881120

La prothèse de mon esprit

par François Brooks

— Sac de viande à frontière de peau dont nous nous croyons le prince et qui est notre prison

ou

— La connaissance des lois de la gravitation ne nous a pas libéré de la gravitation mais nous a permis de les utiliser pour faire autre chose : aller sur la lune. (Henri Laborit)

 

Il me semble que si je connaissais mieux les lois qui régissent mon corps et mes comportements, non seulement j'en deviendrais le prince, mais il me deviendrait un outil extraordinaire.

 

Je vois mon corps comme la prothèse de mon esprit. Une merveilleuse prothèse, d'une beauté et d'une harmonie fascinante. Autant lorsqu'elle se présente sous sa forme adaptée d'un autre corps. Ce corps est en même temps la copie conforme de son esprit adapté à son environnement, son legs génétique et le pouvoir que son esprit a pu obtenir de son propre corps. Miroir, miroir, miroirs. Tout est le miroir de tout. Et si cet esprit était le même. J'en ai souvent l'impression : le même esprit dans chaque corps mais adapté à son environnement et son legs génétique. Puissé-je avoir et garder la tranquillité et la lucidité de savoir l'observer, cet Esprit par ces corps. C'est fantastique et j'ai l'impression que ce n'est qu'un début.

 

Mais encore, le vivre, ce corps et cet esprit. C'est que depuis que je me laisse bouger librement, faisant fi des postures corporelles sociales apprises et convenables, j'ai découvert le pouvoir que j'ai de me transporter dans des états de conscience tout autres que ceux du commun. J'explore surtout des façons différentes de me sentir, comme sous la drogue, mais tellement plus lucide et mieux en contact avec ceux que je côtoie.

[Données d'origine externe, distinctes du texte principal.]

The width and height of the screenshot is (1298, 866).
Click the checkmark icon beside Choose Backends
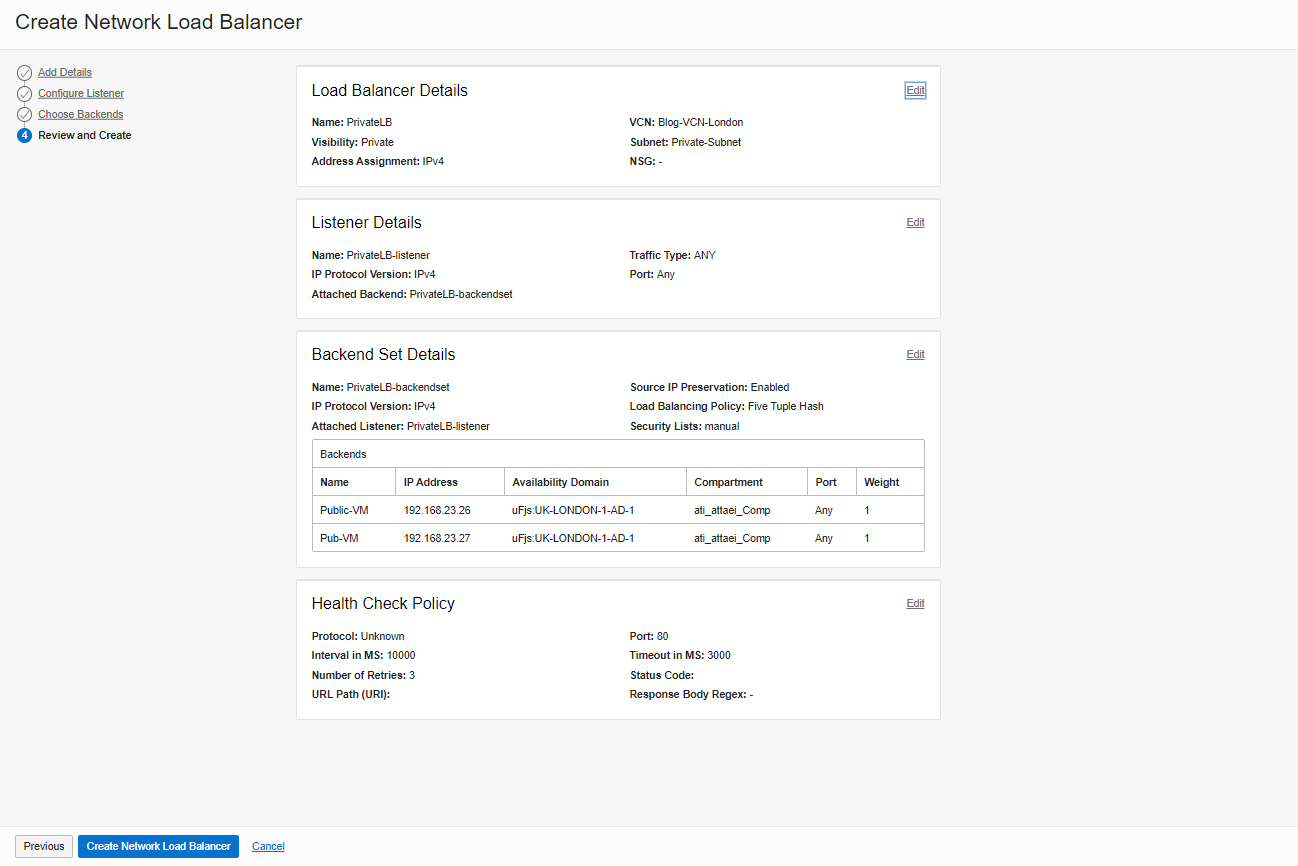24,115
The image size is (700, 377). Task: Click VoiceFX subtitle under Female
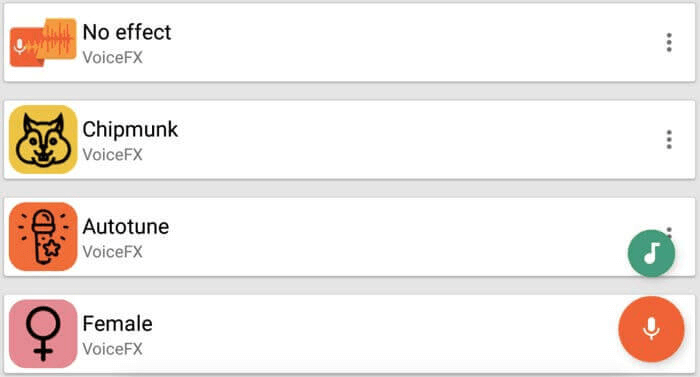click(x=112, y=349)
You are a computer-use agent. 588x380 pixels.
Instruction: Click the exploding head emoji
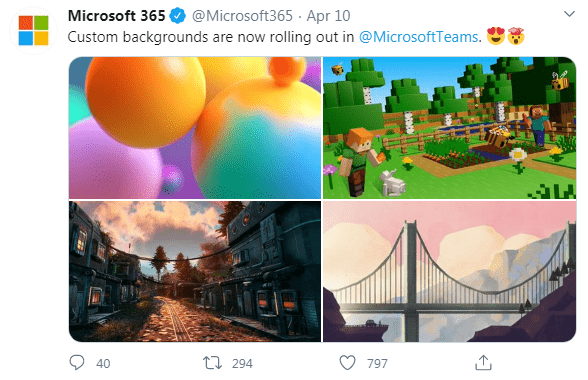click(x=516, y=36)
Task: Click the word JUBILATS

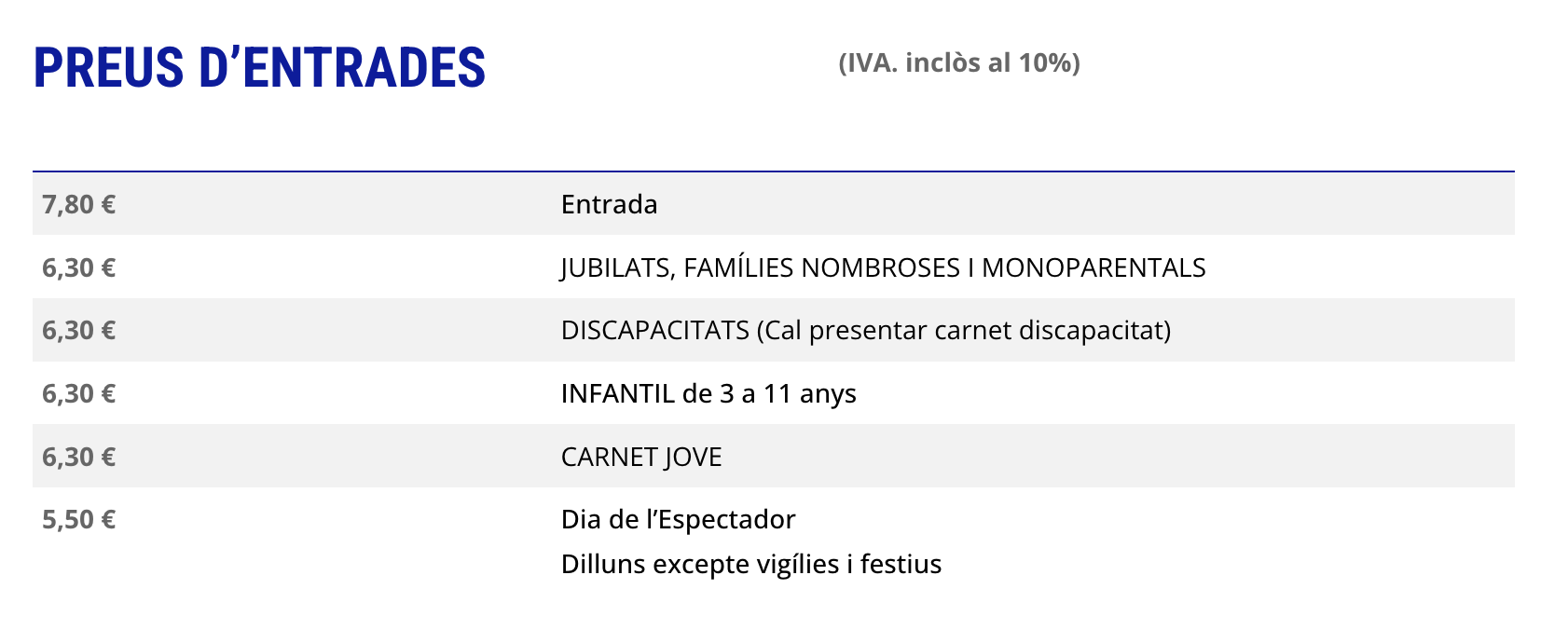Action: 615,267
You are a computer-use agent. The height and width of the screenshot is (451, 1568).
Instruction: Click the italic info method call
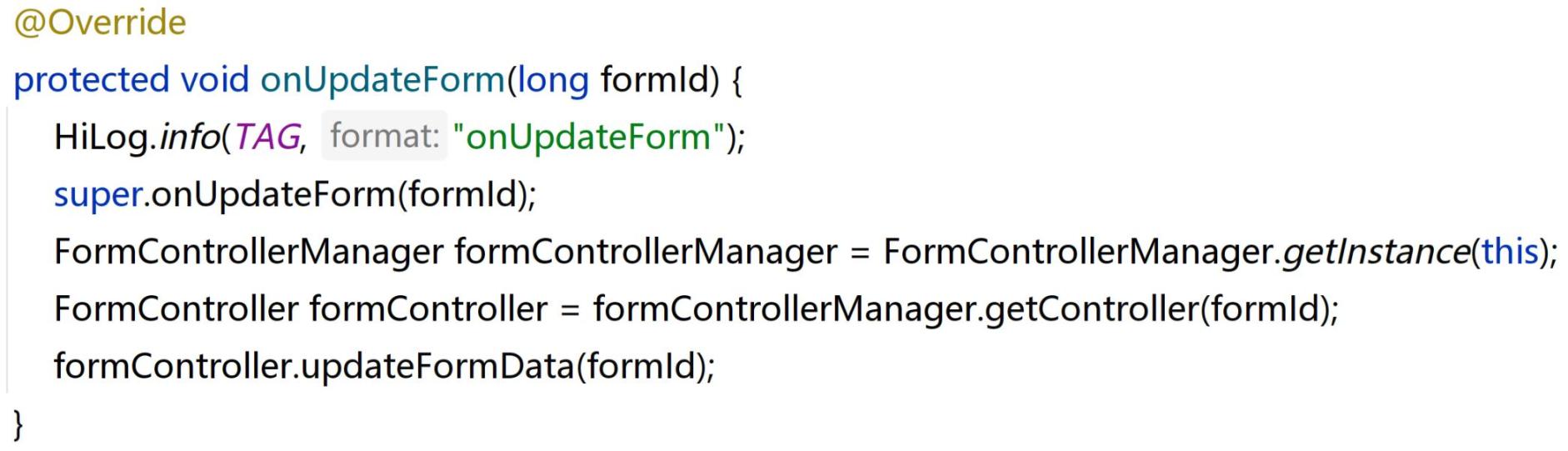(x=188, y=137)
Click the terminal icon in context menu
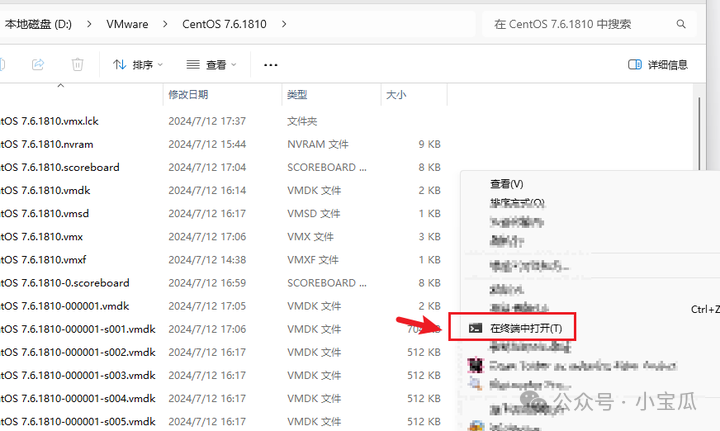This screenshot has width=720, height=431. (475, 328)
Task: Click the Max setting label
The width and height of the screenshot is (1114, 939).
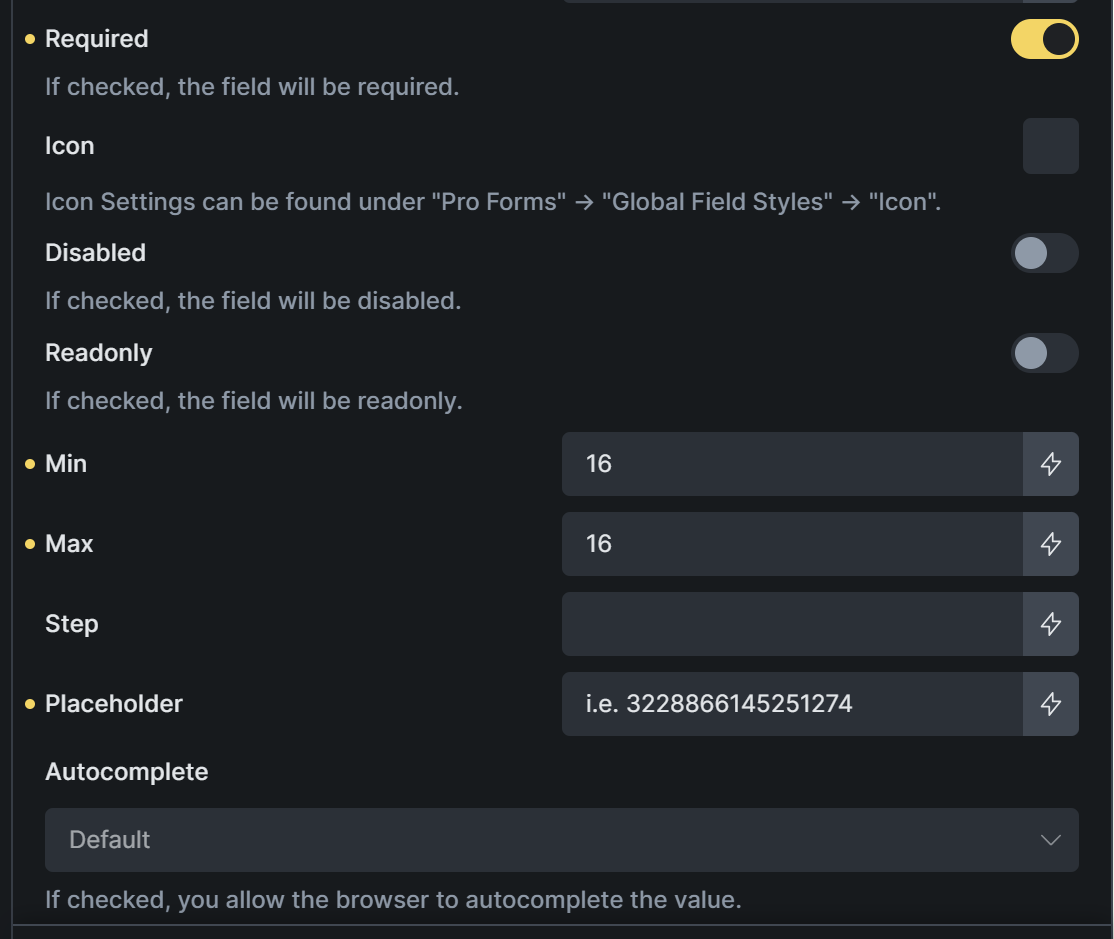Action: point(69,544)
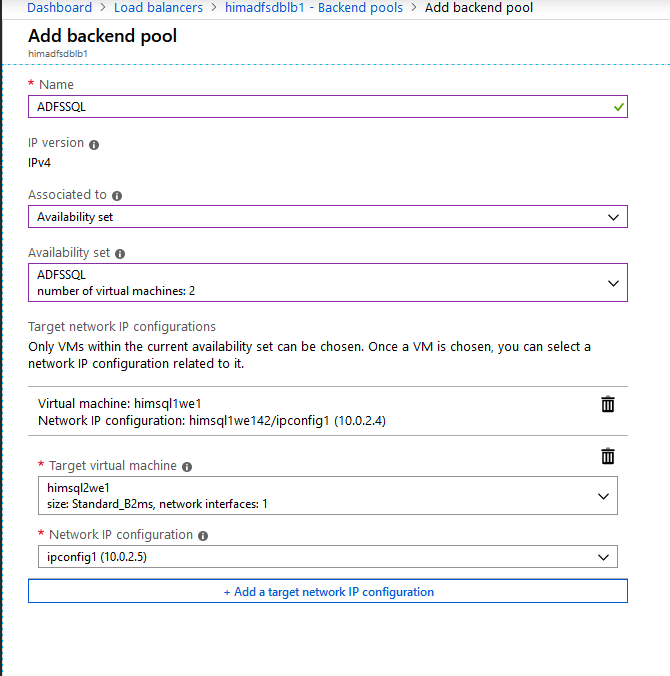Show info tooltip next to Availability set label

pos(120,254)
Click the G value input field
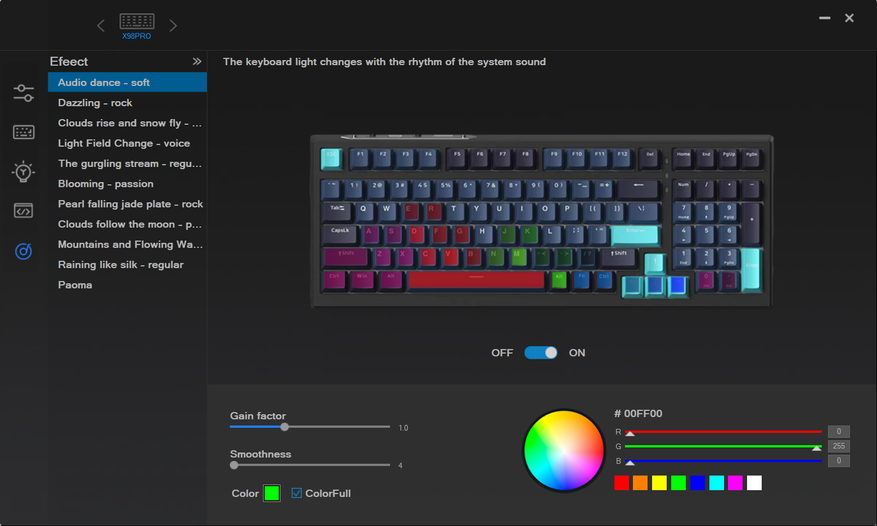The image size is (877, 526). pyautogui.click(x=838, y=446)
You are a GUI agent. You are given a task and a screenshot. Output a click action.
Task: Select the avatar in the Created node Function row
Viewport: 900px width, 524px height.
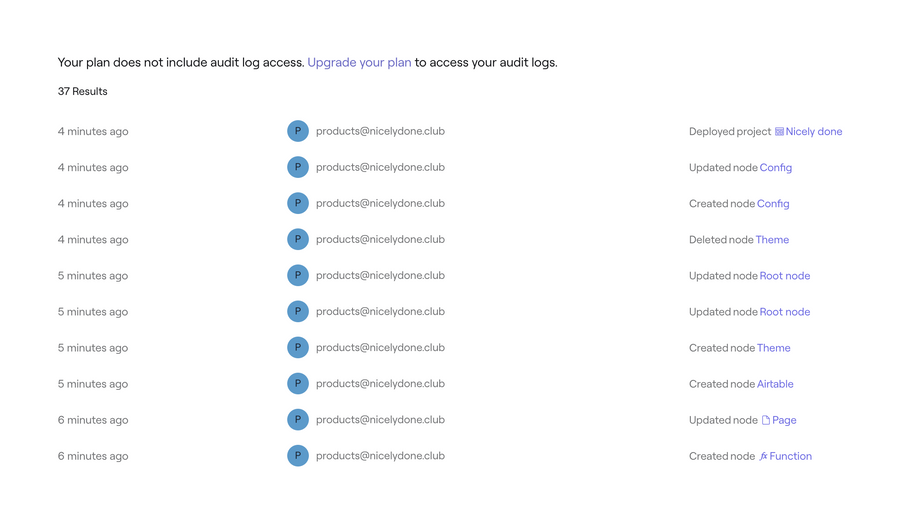point(298,456)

Je me sens parfois plus ouvert mais parfois aussi plus fermé mais toujours sachant que l'esprit qui m'habite est aussi présent dans les autres au même titre et à la même valeur puisque c'est le même esprit, je crois.

 

Je suis de ceux qui ont pris pour parti que ni Dieu ni rien n'existe, pour savoir, si peut-être, puis-je réhabiliter quoi que ce soit par mon observation. Il me reste cependant le pouvoir de Le reconnaître chez les autres et de L'inventer, de Lui donner vie, surtout de Lui laisser prendre forme puisqu'Il est cette même personne, ce même esprit manifesté par chaque corps que je côtoie et qui est pourtant bien concret, bien réel, palpable, sensuel et sensitif.